The smart grid may seem like a high-tech concept of the distant future to some, but Kansas City Power & Light is bringing it into the present with its smart grid demonstration project. The U.S. Department of Energy (DOE) awarded a US$24 million grant to Kansas City Power & Light (KCP&L), to be matched by the utility and its vendor partners. The DOE demonstration project will help the utility gain knowledge about customer needs and usage patterns while improving service reliability and power delivery, resulting in more efficient energy delivery and consumption for an entire demonstration area within the city's urban core.

End-to-End Demonstration

Like many other smart grid initiatives nationwide, KCP&L's DOE award originated with the American Recovery and Reinvestment Act of 2009. The two largest elements of this funding are the Smart Grid Investment Grant program and the Smart Grid Demonstration Program. The latter focuses on 32 projects demonstrating new, more cost-effective smart grid technologies, tools, techniques and system configurations.
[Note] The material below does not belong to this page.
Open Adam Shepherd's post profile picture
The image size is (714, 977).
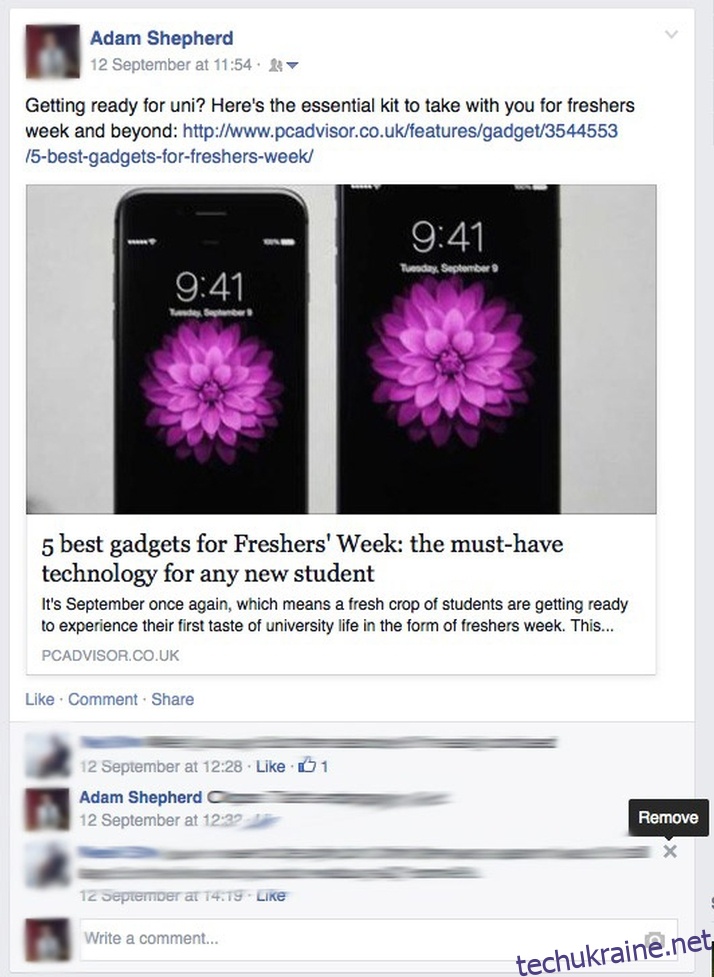point(52,51)
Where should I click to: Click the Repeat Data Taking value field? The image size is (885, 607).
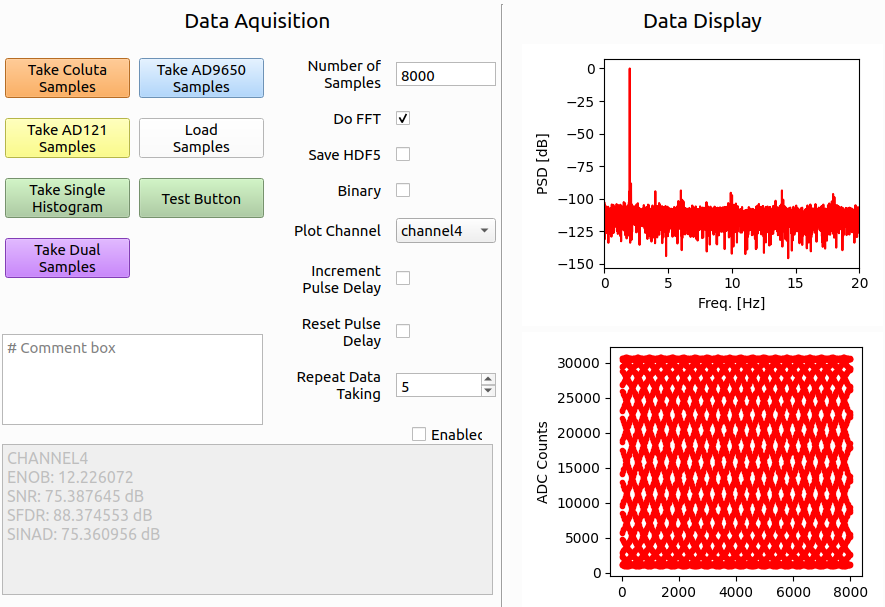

Of these, half are energy-storage demonstrations; the other half, including Kansas City's project, are regional smart grid demonstrations “to verify smart grid viability, quantify smart grid costs and benefits, and validate new smart grid business models at scales that can be readily replicated across the country,” according to a DOE statement.

Demonstration grants are designed to test cutting-edge technologies or new customer pricing concepts, and the KCP&L initiative stands out nationally as a fast-tracked, end-to-end, fully integrated effort. KCP&L's demonstration includes nearly all elements commonly considered part of the smart grid, with a heavy focus on implementing emerging standards and security measures. The utility conceived the distribution component of its smart grid demonstration project around an upgraded smart substation that features a local distributed control system based on International Electrotechnical Commission (IEC) 61850 protocols and control processors. Created as a framework for the design of electrical substation automation, IEC 61850 addresses the requirements for interoperability of intelligent electronic devices.

Green Impact Zone

KCP&L's demonstration project focuses on disadvantaged neighborhoods in the Midtown section of Kansas City's urban core known as the Green Impact Zone. This 150-block area has experienced economic decline and some abandonment. As a national model for place-based investment, the Green Impact Zone strategy aims to concentrate resources — through public and private partnerships — to transform homes and businesses into a thriving, sustainable community. In addition to housing renovations and property maintenance, efforts include services, job training and placement, and health and wellness programs. The smart grid serves an essential function in this transformation.

Deploying IEC 61850

One of the most significant developments for the smart grid now is the application of information technology to help optimize grid performance. Ideally, what this provides is more reliable power on a grid that could evolve to be self-healing. Soon, the grid will be intelligent enough to recognize a fault and restore it automatically without customers having to wait for a technician to service each individual failure. In many ways, the smart grid is a new frontier in power — challenging and full of opportunities for perpetual learning.

To achieve its objectives of improving service reliability, KCP&L identified four IEC 61850-based substation automation schemes to implement at its Midtown Substation in the Green Impact Zone:

  • Automatic load transfer upon transformer lockout

  • Faster clearing of the bus upon feeder breaker failure

  • Backup overcurrent protection in the bus differential relay

  • Cross triggering of all devices for distribution system events.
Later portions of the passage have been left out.